_Material for this task_
★ ★ ★

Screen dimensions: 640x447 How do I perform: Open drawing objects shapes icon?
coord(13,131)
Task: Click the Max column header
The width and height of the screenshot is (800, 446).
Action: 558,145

★ ★ ★

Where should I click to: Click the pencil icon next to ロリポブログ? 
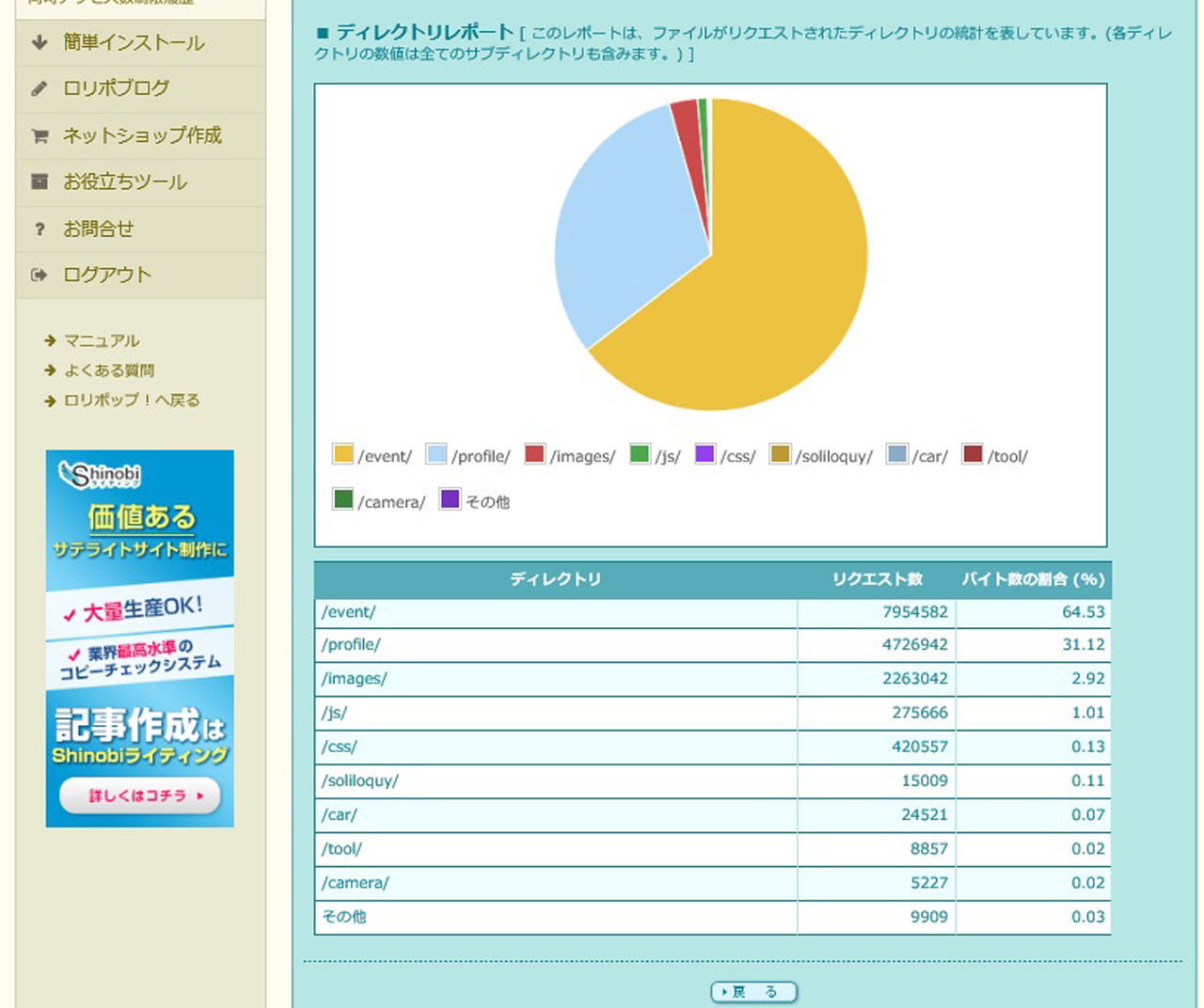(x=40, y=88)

★ ★ ★

_Task_
Rewrite the material between the lines holding "Where should I" and "(x=40, y=88)", inclusive, copying all of its wording and increasing every coordinate in the answers by 38. Leave the pictures out.

_Task result_
Where should I click to: Click the pencil icon next to ロリポブログ? 
(x=78, y=126)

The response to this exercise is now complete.